Star Wars_ Tales From the Mos Eisley Cantina - Kevin J. Anderson [68]
Wuher had been abandoned on Mos Eisley in early youth, a human amidst peoples who disliked humans. He’d been kicked about and spat upon all his squalid, hard life. His boss hated droids essentially because they didn’t drink and thus took up necessary room in the cantina that might be occupied by paying customers. Wuher hated everyone, but droids were the only creatures he could actually kick with impunity.

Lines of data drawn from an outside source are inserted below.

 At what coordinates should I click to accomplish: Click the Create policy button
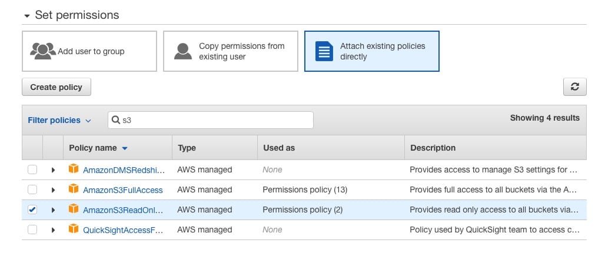[56, 87]
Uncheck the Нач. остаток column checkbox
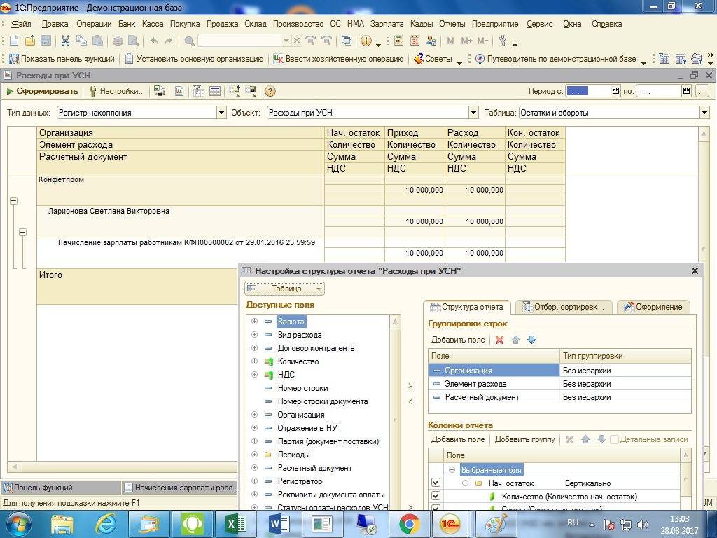Image resolution: width=717 pixels, height=538 pixels. click(436, 483)
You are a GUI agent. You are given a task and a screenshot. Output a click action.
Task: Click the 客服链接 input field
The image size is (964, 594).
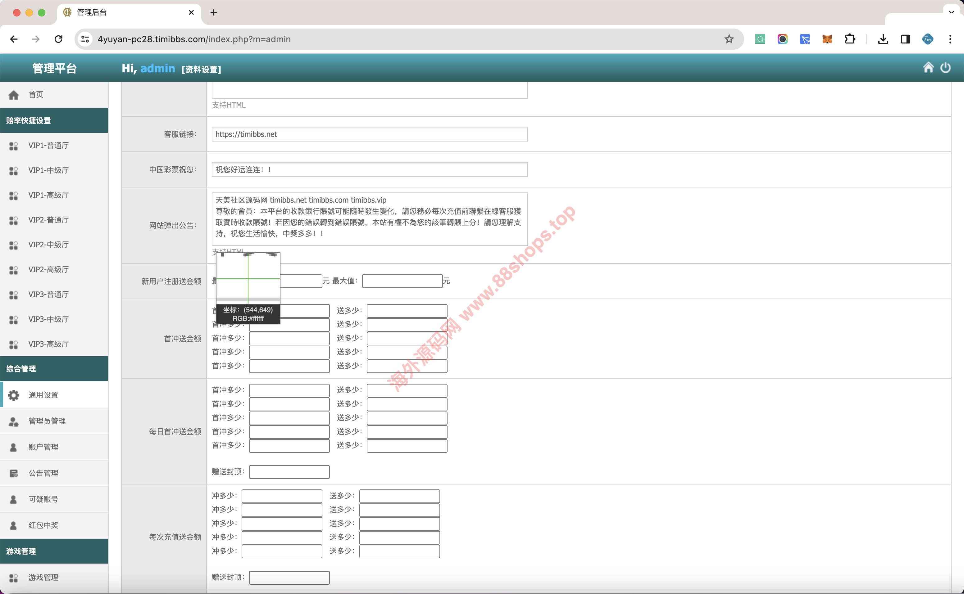pyautogui.click(x=370, y=134)
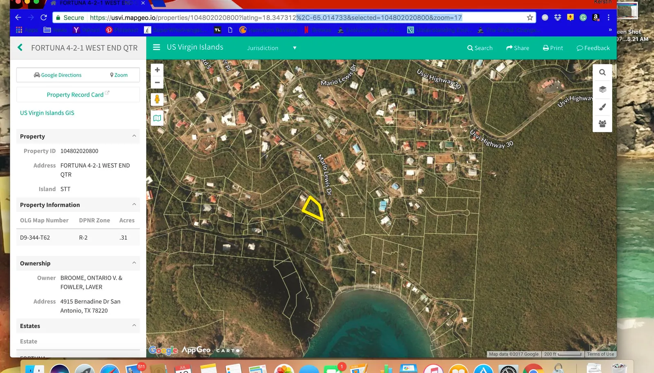Collapse the Ownership section
The image size is (654, 373).
coord(134,263)
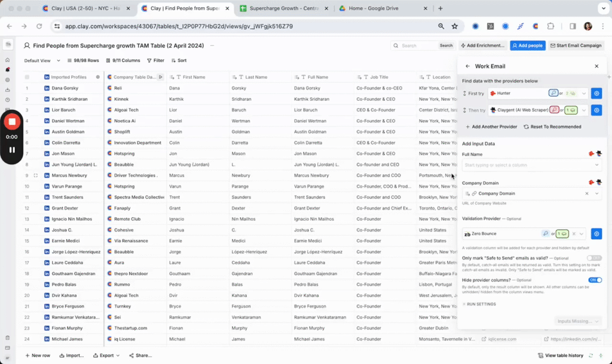Image resolution: width=612 pixels, height=364 pixels.
Task: Bookmark page with the star icon
Action: (x=455, y=26)
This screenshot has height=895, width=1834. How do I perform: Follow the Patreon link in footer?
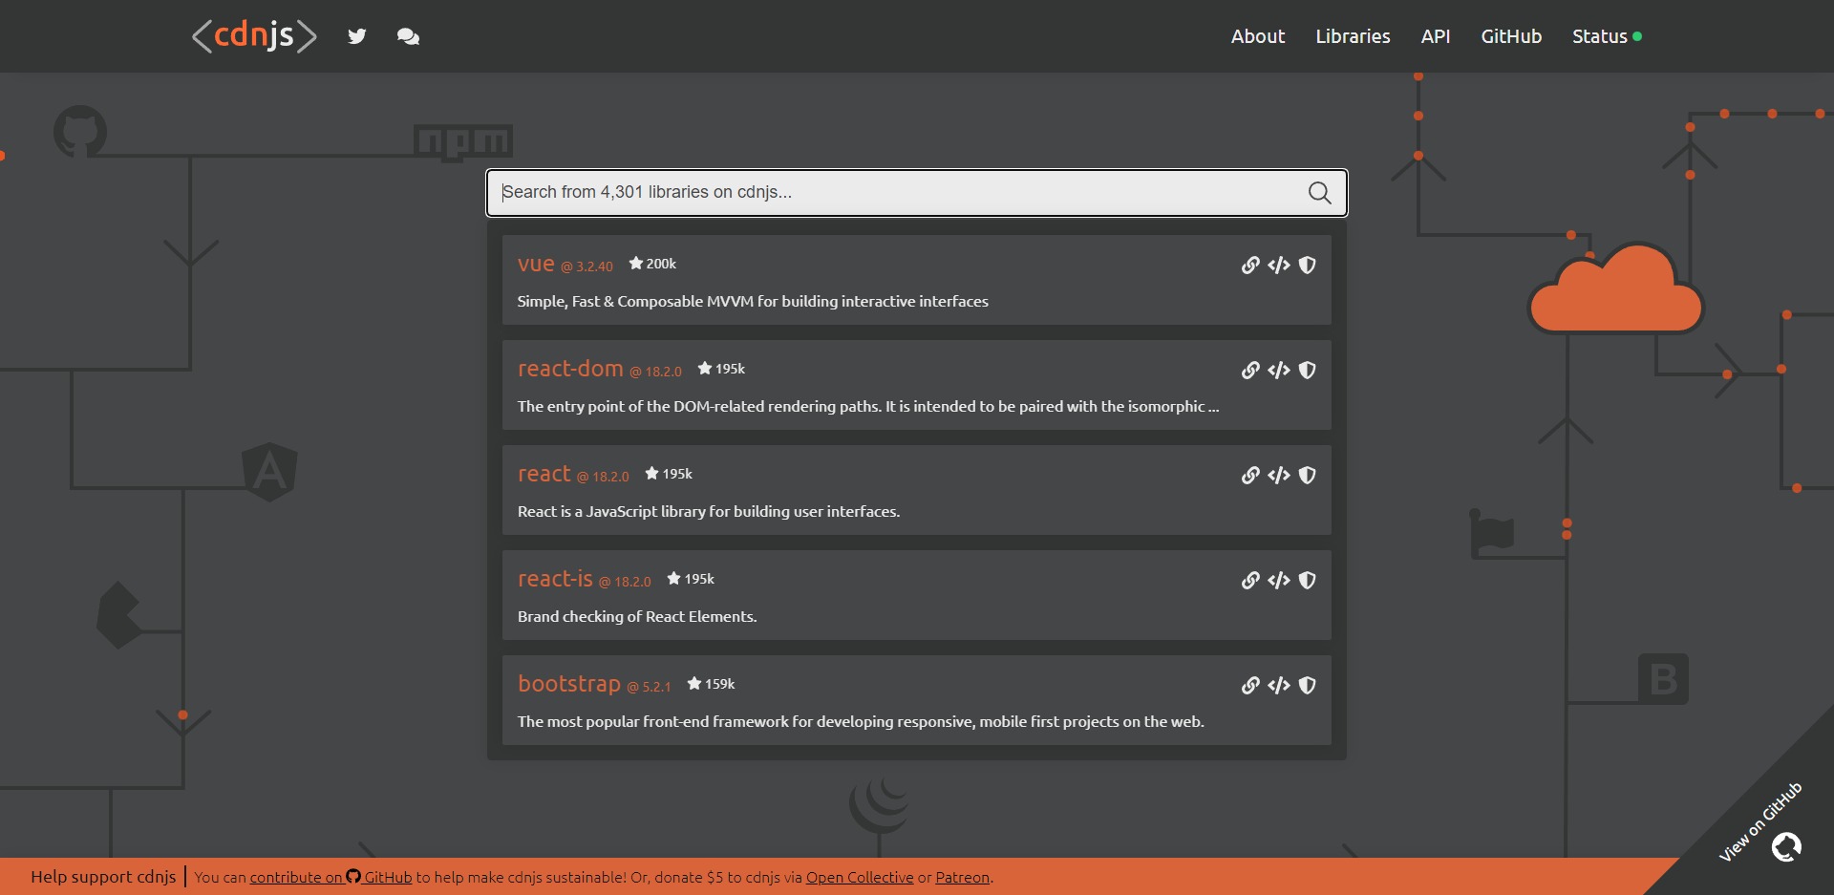point(962,878)
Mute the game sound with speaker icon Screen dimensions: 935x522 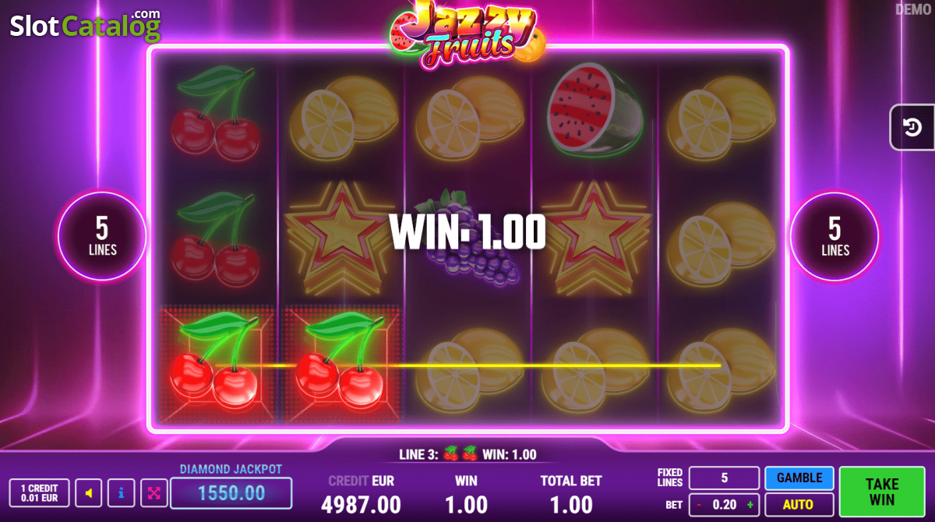(89, 493)
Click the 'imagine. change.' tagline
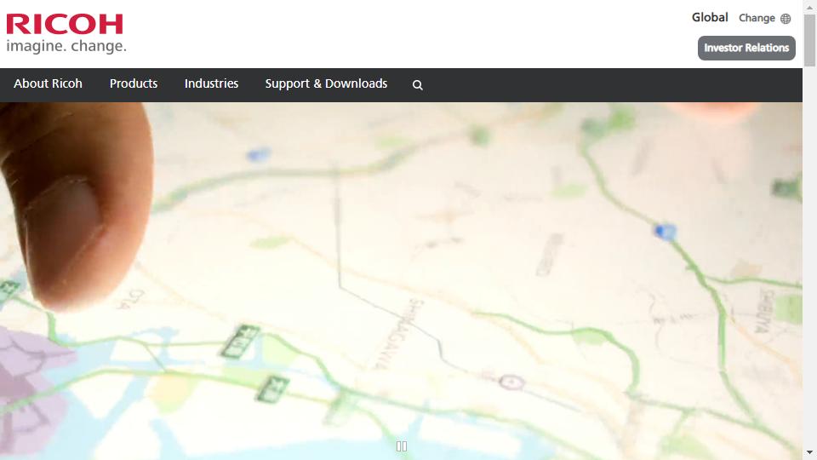 (x=66, y=46)
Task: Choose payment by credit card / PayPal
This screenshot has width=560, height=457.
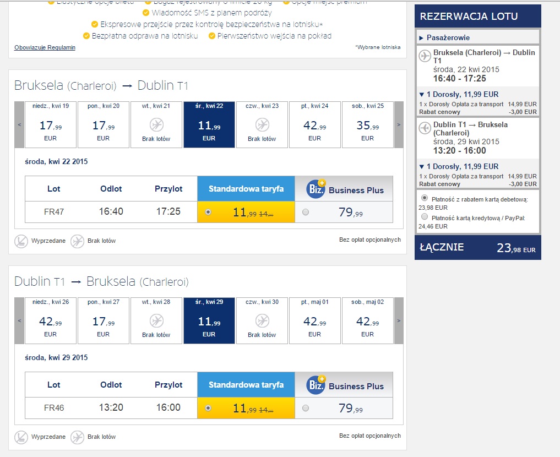Action: tap(425, 217)
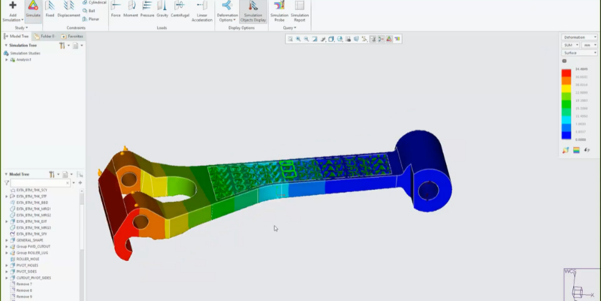Expand the Analysis1 node
Viewport: 601px width, 301px height.
[7, 60]
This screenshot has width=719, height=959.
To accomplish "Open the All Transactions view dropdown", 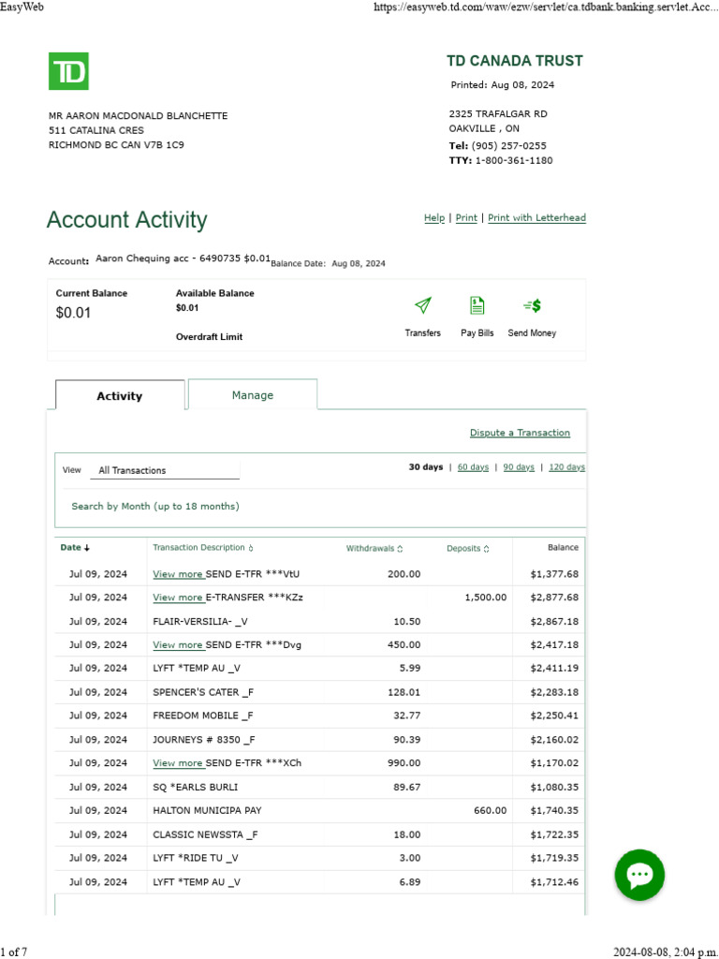I will 165,470.
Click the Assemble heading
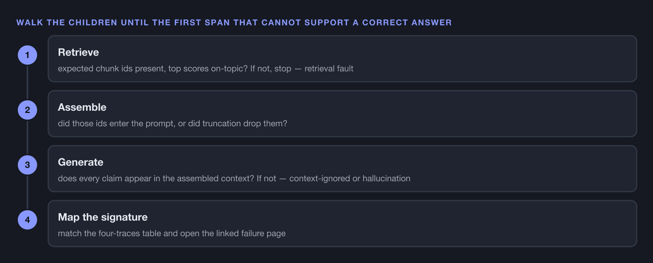This screenshot has width=653, height=263. tap(82, 107)
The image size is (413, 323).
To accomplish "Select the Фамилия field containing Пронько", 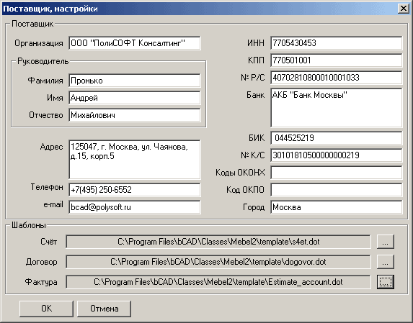I will (x=135, y=81).
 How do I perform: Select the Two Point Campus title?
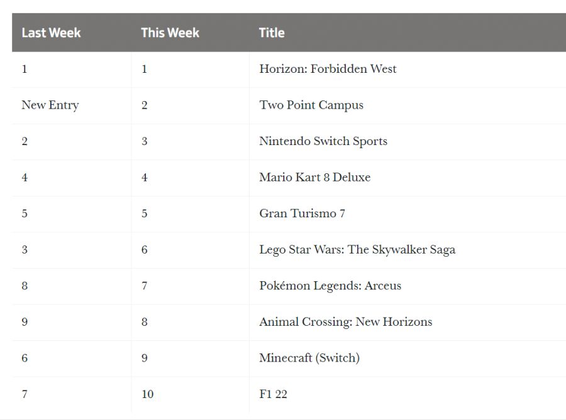[311, 105]
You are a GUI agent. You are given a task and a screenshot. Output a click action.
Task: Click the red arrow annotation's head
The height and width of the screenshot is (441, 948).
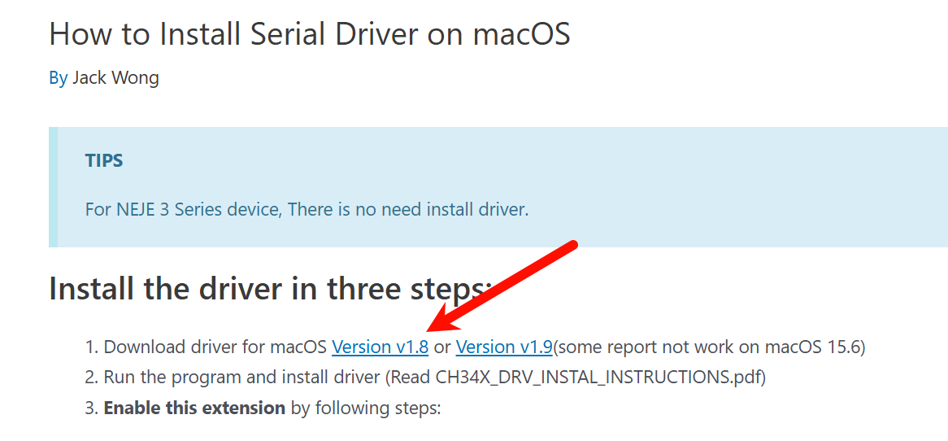tap(445, 319)
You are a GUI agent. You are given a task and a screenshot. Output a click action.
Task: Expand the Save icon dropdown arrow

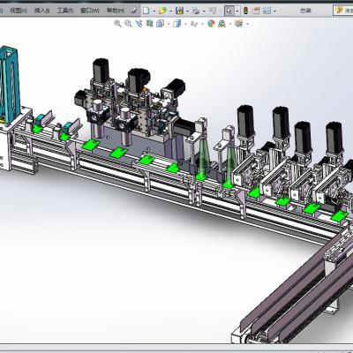(187, 11)
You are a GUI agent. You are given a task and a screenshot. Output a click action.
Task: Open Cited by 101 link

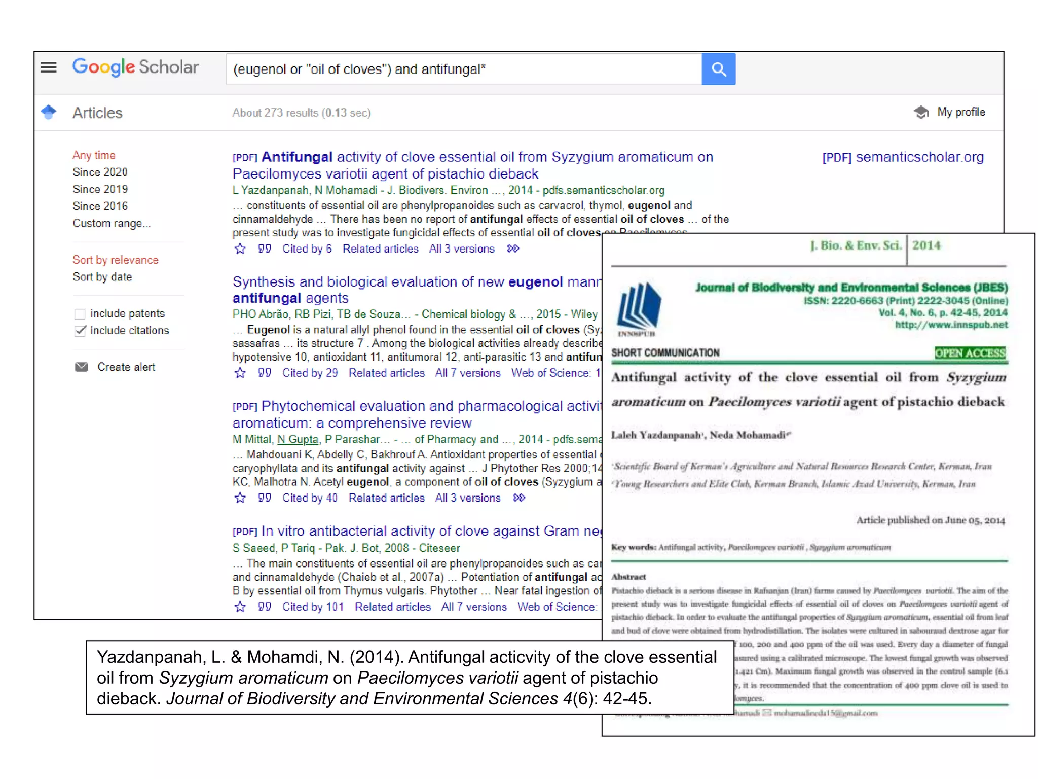tap(313, 607)
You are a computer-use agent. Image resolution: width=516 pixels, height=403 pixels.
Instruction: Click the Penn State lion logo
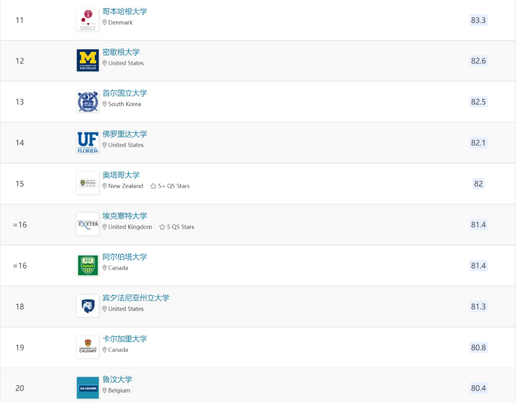click(x=87, y=306)

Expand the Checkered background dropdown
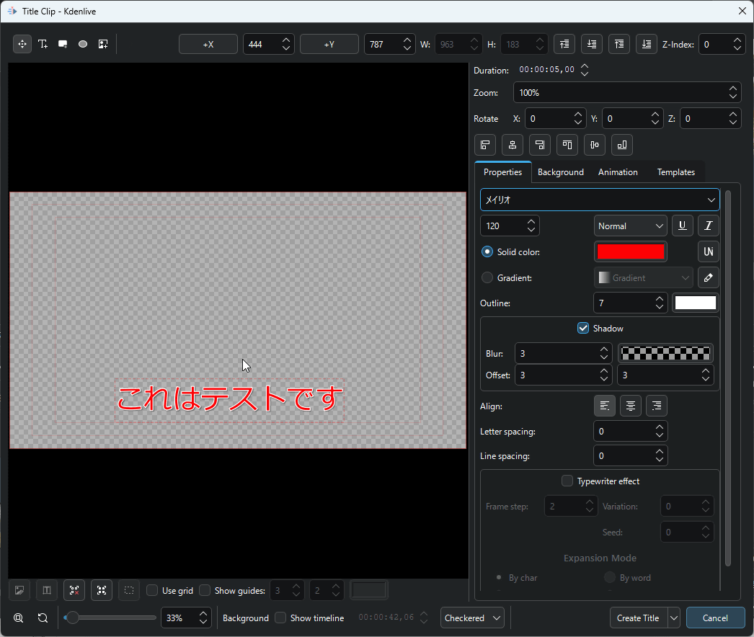click(x=472, y=618)
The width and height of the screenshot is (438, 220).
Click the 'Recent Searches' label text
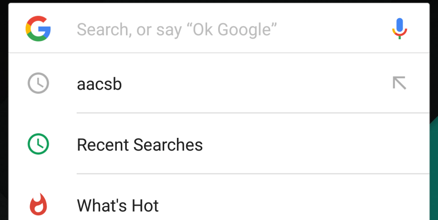tap(140, 145)
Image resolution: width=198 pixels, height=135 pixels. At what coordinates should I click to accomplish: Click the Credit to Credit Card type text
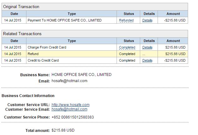[43, 61]
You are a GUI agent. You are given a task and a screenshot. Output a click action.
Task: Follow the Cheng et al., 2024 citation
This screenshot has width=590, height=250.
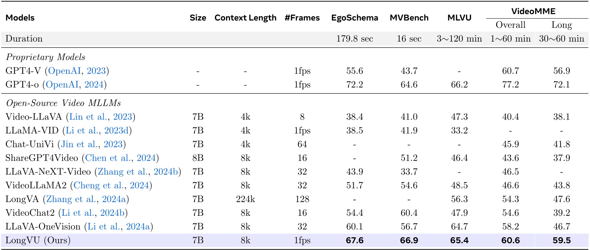point(111,185)
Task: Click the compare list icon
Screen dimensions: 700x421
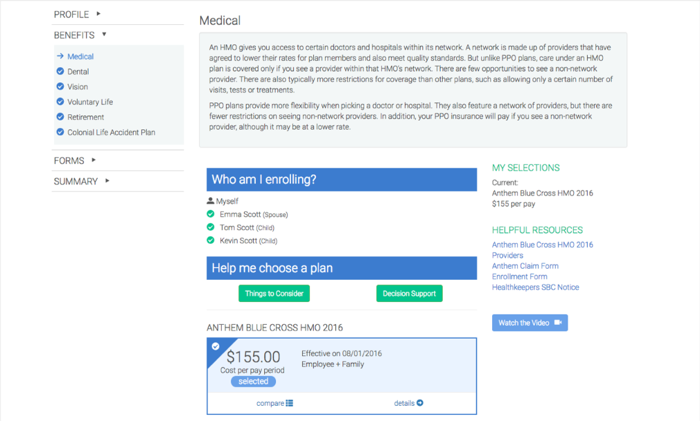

He was a bulky, middle-aged man, Wuher, with a constant late-afternoon-shadow beard, dark bags under his eyes, and a surly attitude from the top of his greasy head to the depths of his low stony voice. His eyes were hard and dark, and it was impossible to see anything but quotidian amoral stoicism in them. However, a small fire flickered in his heart, a dream that he kept alive with hard work through years of drudgery. At night, shuffling back to his grimy hovel, often as not a little tipsy from his own spirits, Wuher would gaze up at the night stars in the blessed cool and it would seem possible to actually reach up and touch them, possible to live out his fantasy.
Perhaps then, when that dream was achieved, he would no longer have to kick helpless, imploring droids to bolster his own pathetic self-esteem. Perhaps then he could give something to lesser creatures than he.
The lumpy mushroom shape of the cantina billowed before him. Wuher stumped around to the rear entrance. He took out his ID card, unlocked a door, and walked carefully down dark steps. He turned on lights. It was not dank down here in the cellar. There were no dank basements on a world like Tatooine. However, a dry, earthy smell was the foundation for all the other scents that fought for attention here, smells that hung upon the rows of laboratory equipment, barrels and tanks and vats that rose from tables and the floor like ridges of metal, plastic, and glass mold.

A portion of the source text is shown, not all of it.